Saved data entries:
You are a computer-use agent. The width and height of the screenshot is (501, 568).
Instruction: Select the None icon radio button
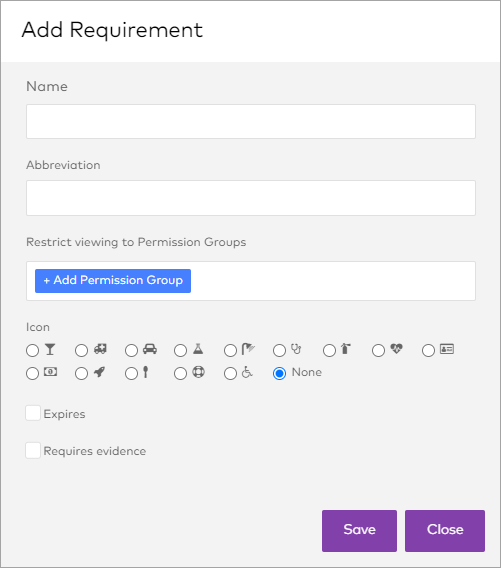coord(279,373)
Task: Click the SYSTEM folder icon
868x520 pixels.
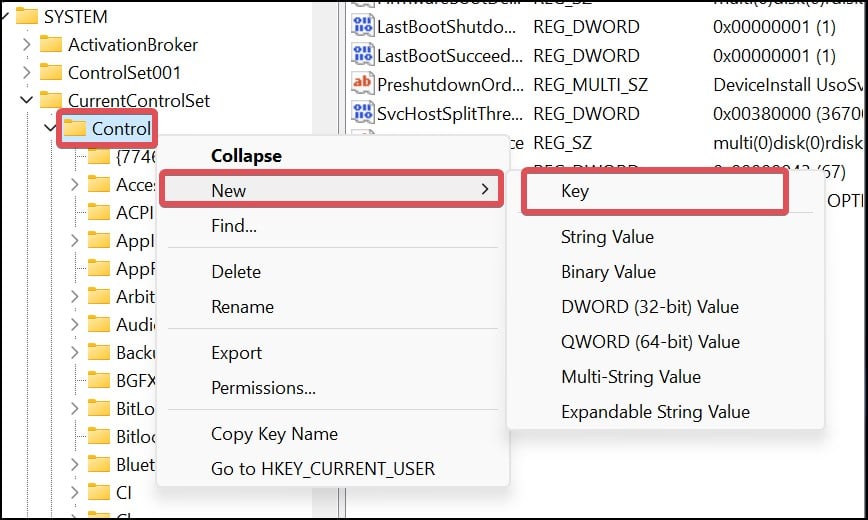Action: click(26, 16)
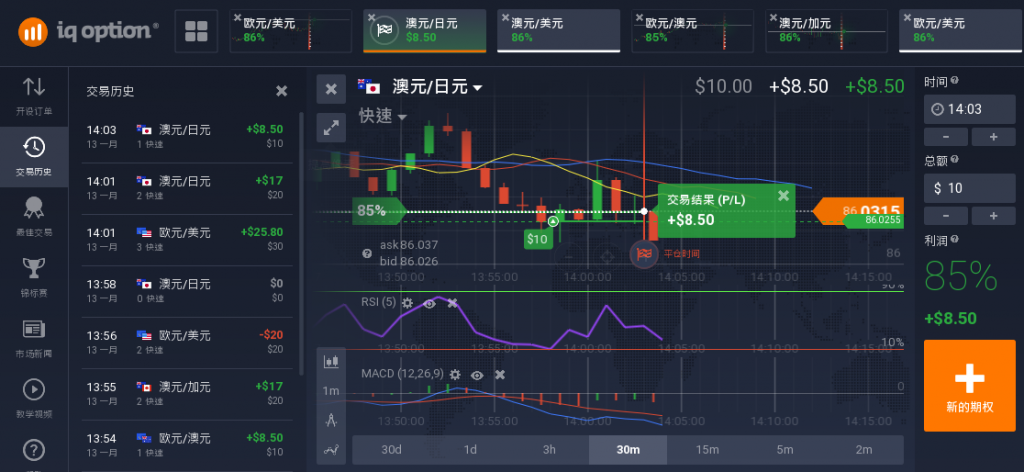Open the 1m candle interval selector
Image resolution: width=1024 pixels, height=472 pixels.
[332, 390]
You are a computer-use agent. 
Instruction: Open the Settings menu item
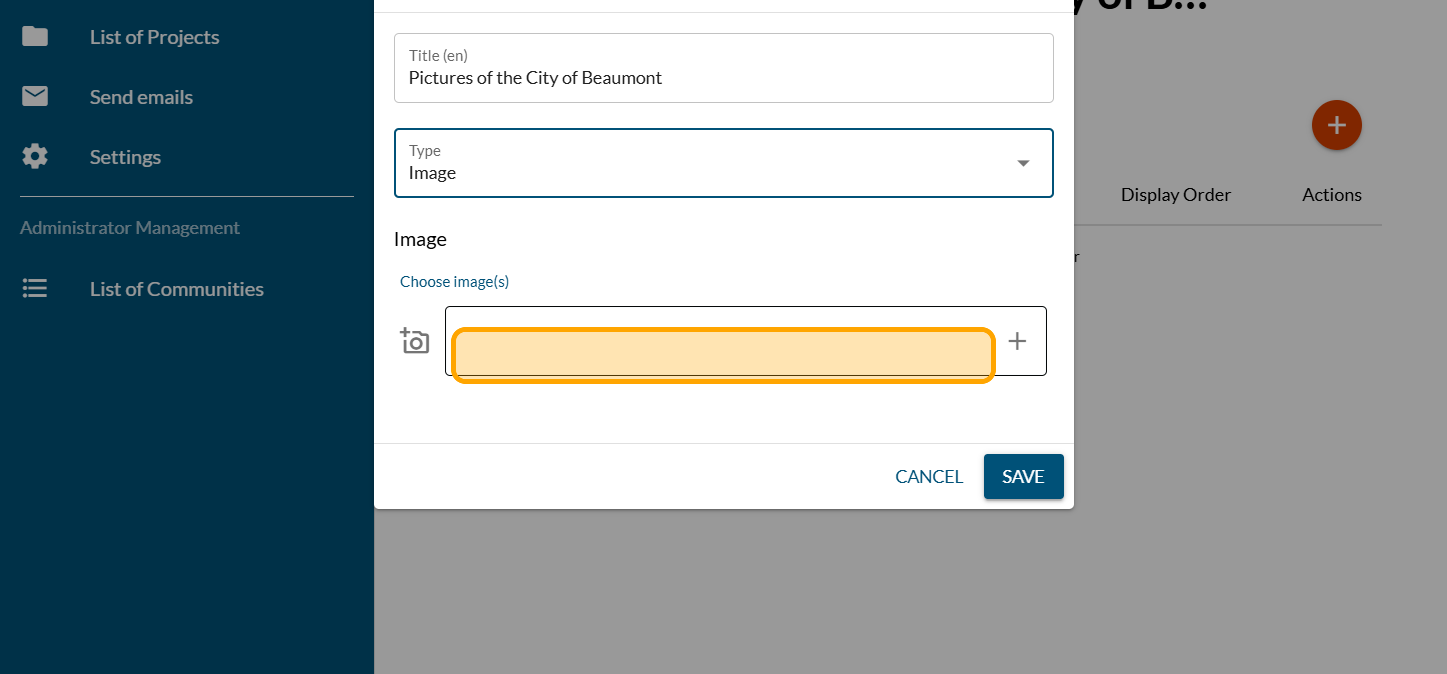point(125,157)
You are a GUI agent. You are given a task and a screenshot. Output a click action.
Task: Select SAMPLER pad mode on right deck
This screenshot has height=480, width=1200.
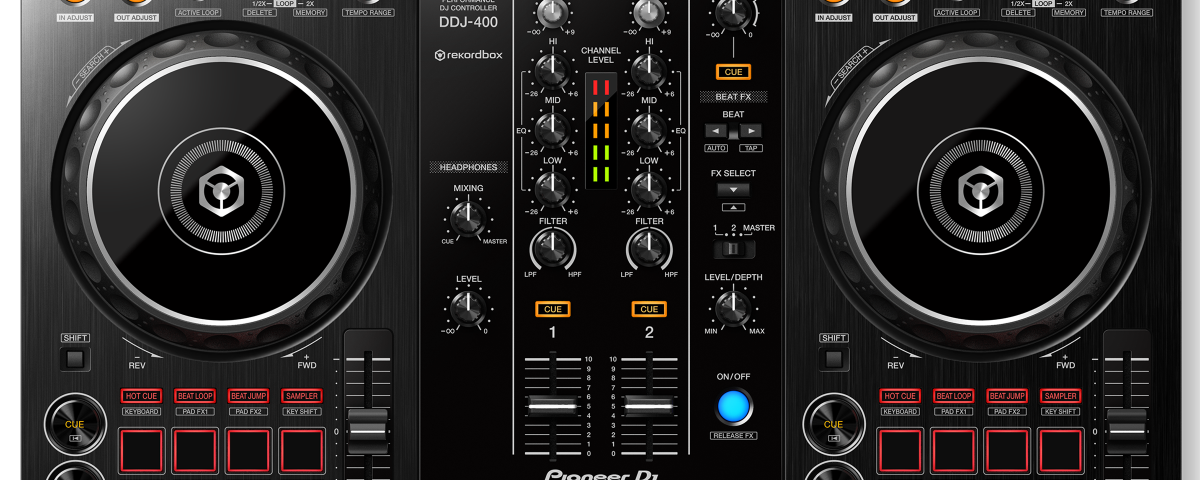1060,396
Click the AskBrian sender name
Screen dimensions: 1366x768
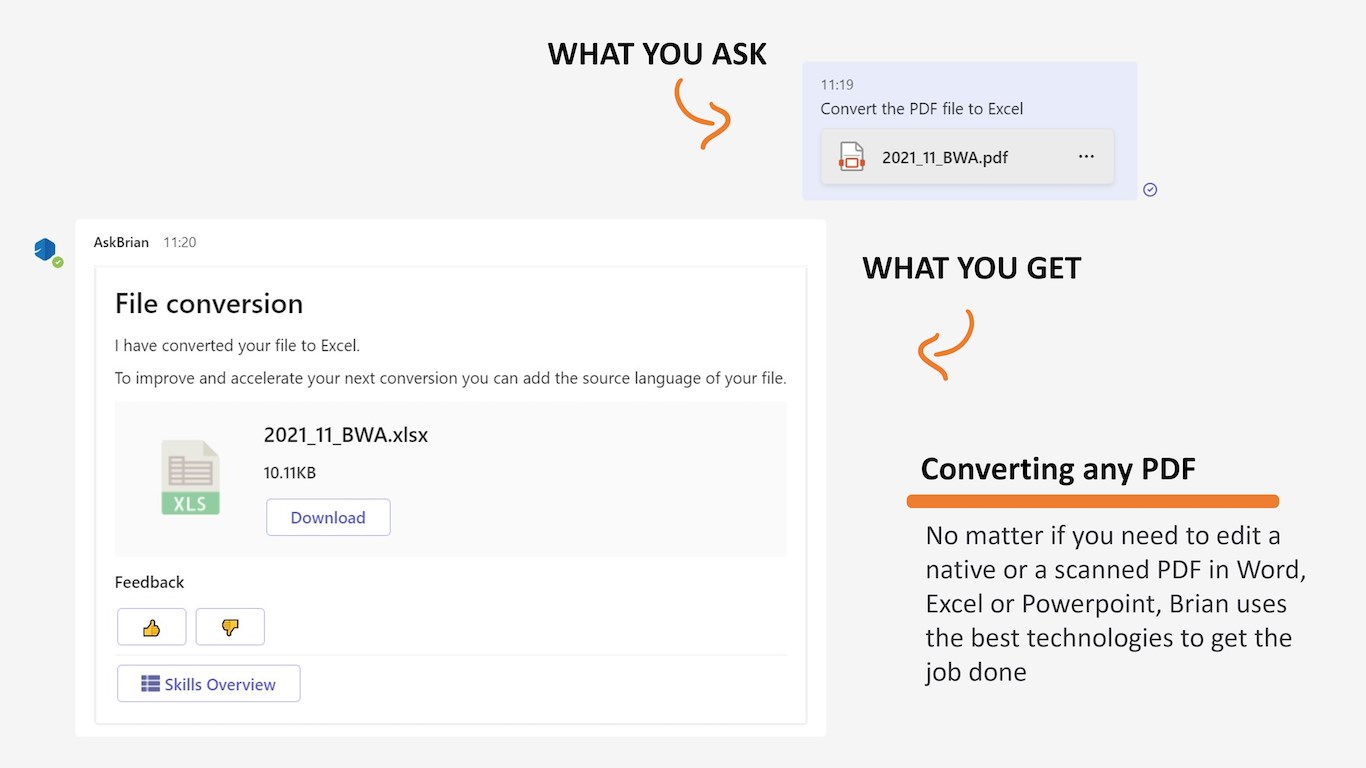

| Task statement |
In the records above, find every line with the word "computer" and copy it.

| Answer section |
You are a computer-use agent. The width and height of the screenshot is (501, 568).
You are a computer-use agent. 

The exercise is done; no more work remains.